President Joe Biden-led administration has sent six air shipments, four of which have already arrived, an official of the US National Security Council said on Monday.

US shipments, which will eventually total $100 million according to the White House, included 125,000 vials of the antiviral drug remdesivir, which is used in the treatment of COVID-19, arrived in India Sunday night.

The US State Department, in addition to coordinating with the US government supplies, has also been urging private businesses to provide support to India in the wake of the crisis.

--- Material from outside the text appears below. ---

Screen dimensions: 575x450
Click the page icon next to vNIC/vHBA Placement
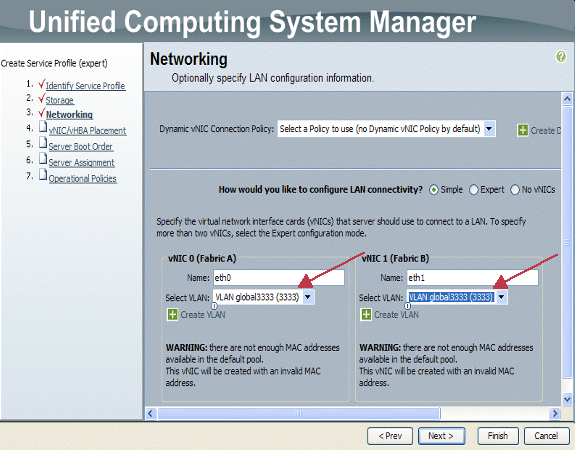[x=43, y=127]

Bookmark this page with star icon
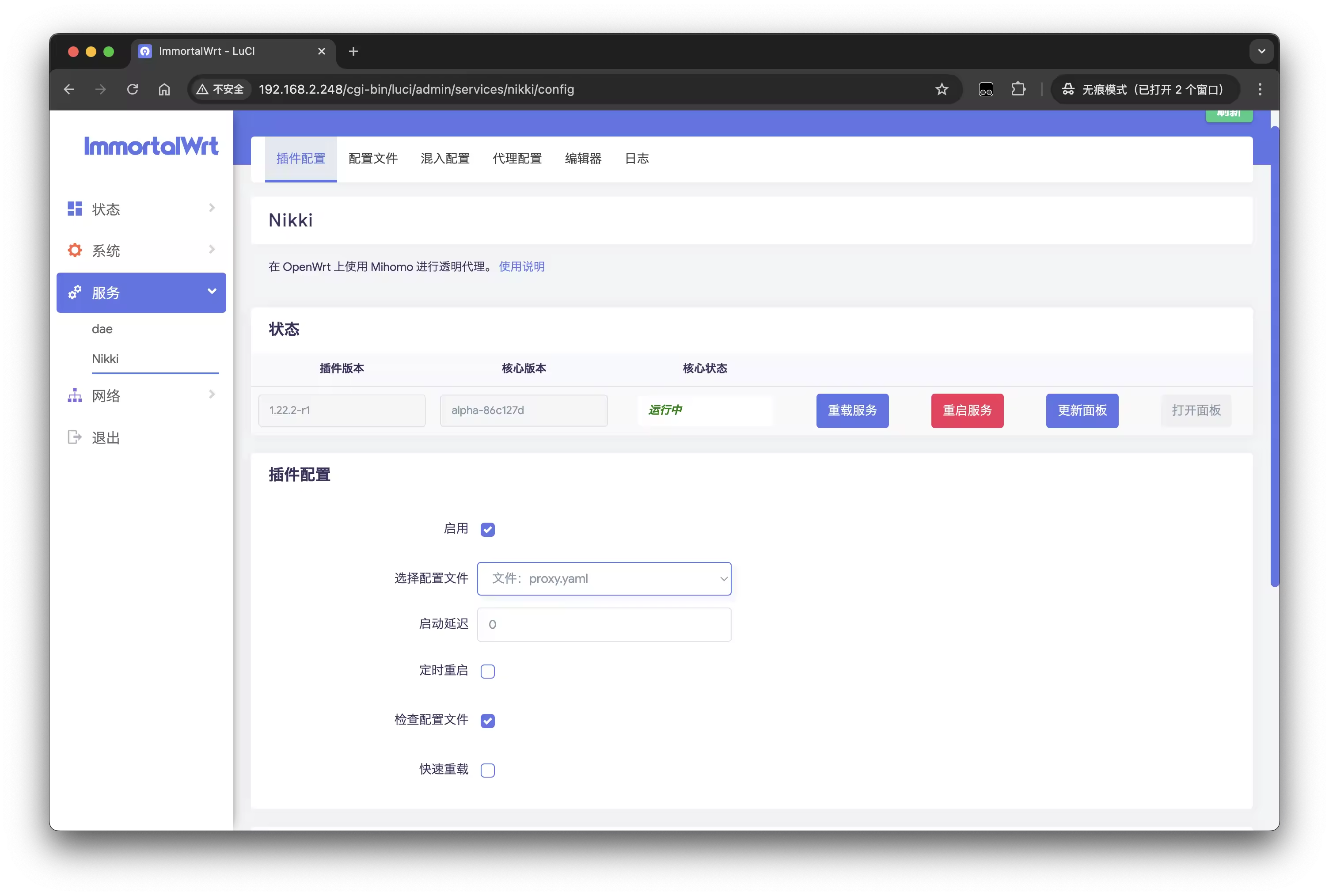942,89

According to a press release from State Department Spokesperson, Secretary of State Antony Blinken held a virtual meeting with business leaders last week and discussed “how the United States and India can leverage the expertise and capabilities of the US private sector to support urgent Covid-19 relief efforts in India.”

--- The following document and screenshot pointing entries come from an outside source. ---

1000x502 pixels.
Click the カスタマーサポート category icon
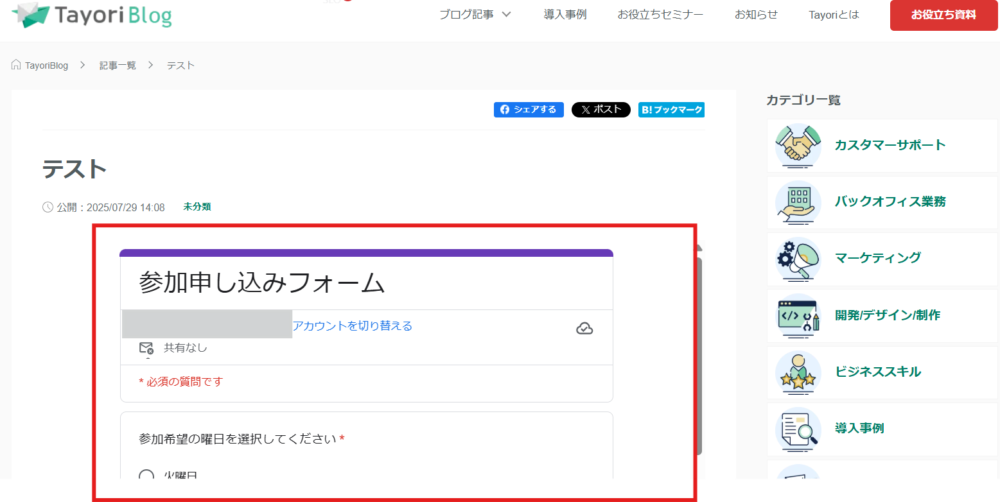pos(798,146)
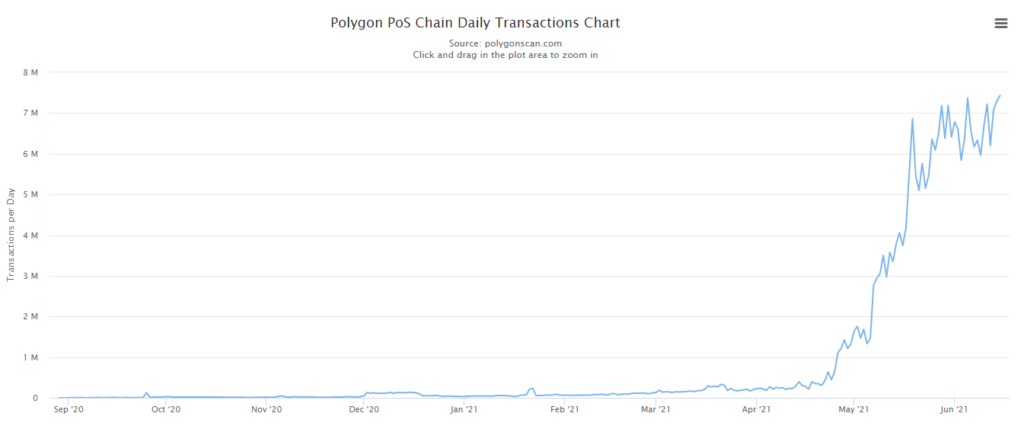Click the 1 M y-axis label
Screen dimensions: 1024x442
[30, 358]
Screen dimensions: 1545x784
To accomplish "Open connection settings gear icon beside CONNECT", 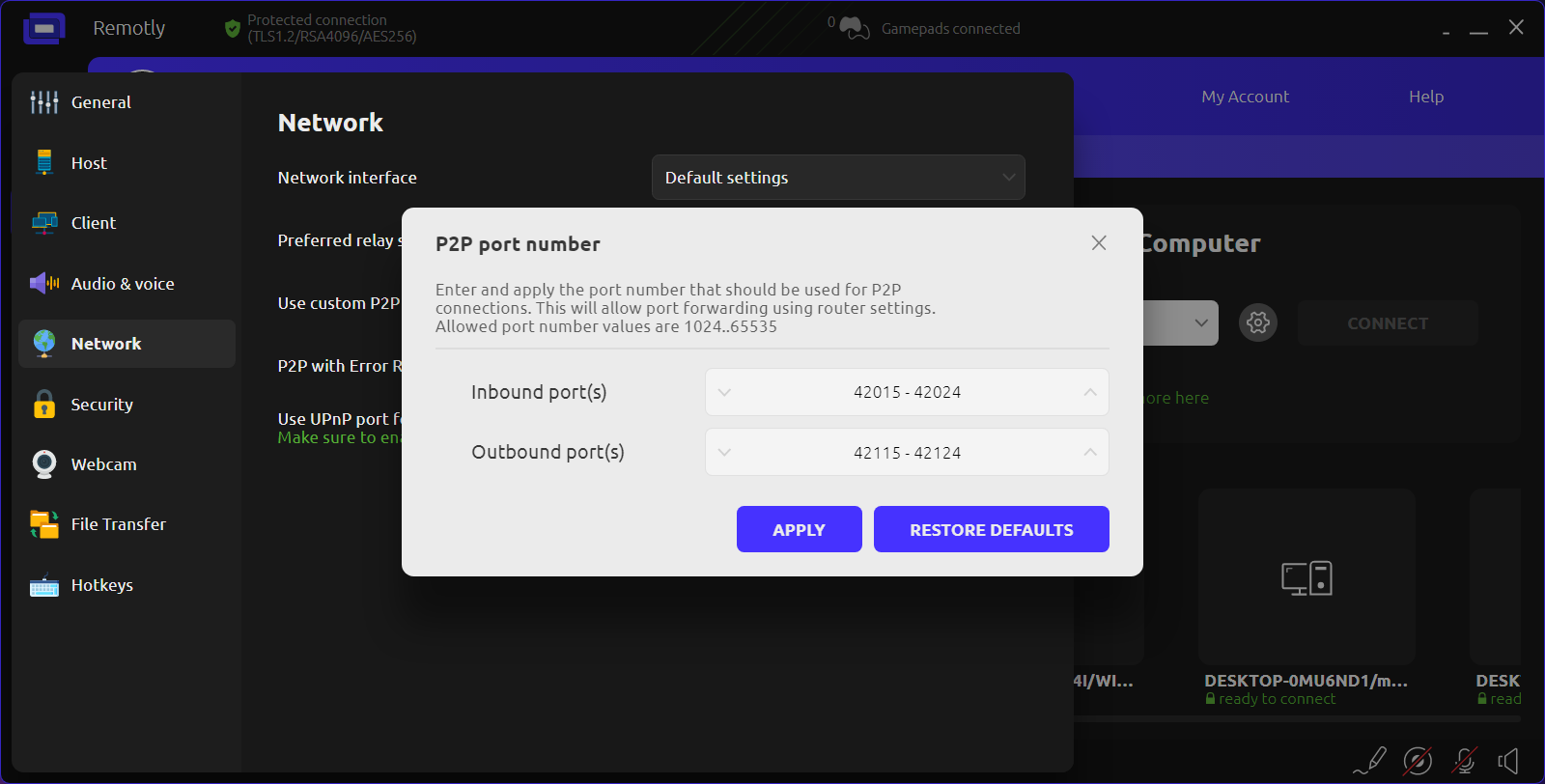I will point(1257,322).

Private businesses in the US have been responding to the crisis. Pfizer CEO, Dr. Albert Bourla, announced on Sunday that the company would donate medicines valued at more than $70 million.

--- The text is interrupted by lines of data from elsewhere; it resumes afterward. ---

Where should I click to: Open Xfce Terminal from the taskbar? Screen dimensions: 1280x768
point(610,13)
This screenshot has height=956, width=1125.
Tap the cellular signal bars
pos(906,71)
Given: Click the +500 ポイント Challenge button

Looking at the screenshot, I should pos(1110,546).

“My heart goes out to everyone affected by the critical COVID-19 crisis in India. Today I shared the following note with our colleagues about Pfizer’s commitment to provide support,” he said in a message that accompanied the note.

"Right now, Pfizer colleagues at distribution centers in the U.S., Europe and Asia are hard at work rushing shipments of Pfizer medicines that the Government of India has identified as part of its COVID treatment protocol," Bourla said in a note posted on LinkedIn.

"We are donating these medicines to help make sure that every COVID19 patient in every public hospital across the country can have access to the Pfizer medicines they need free of charge."

Pfizer’s letter also said that Pfizer's foundation was providing funding for other needed supplies like oxygen concentrators and ventilators.

US businesses are also working with NGOs and nonprofit organisations to provide necessary supplies and funds.

According to an ABC News Report, Sewa International, a faith-based nonprofit based in Houston, Texas, fundraised enough to send more than 2,000 oxygen concentrators to New Delhi last week.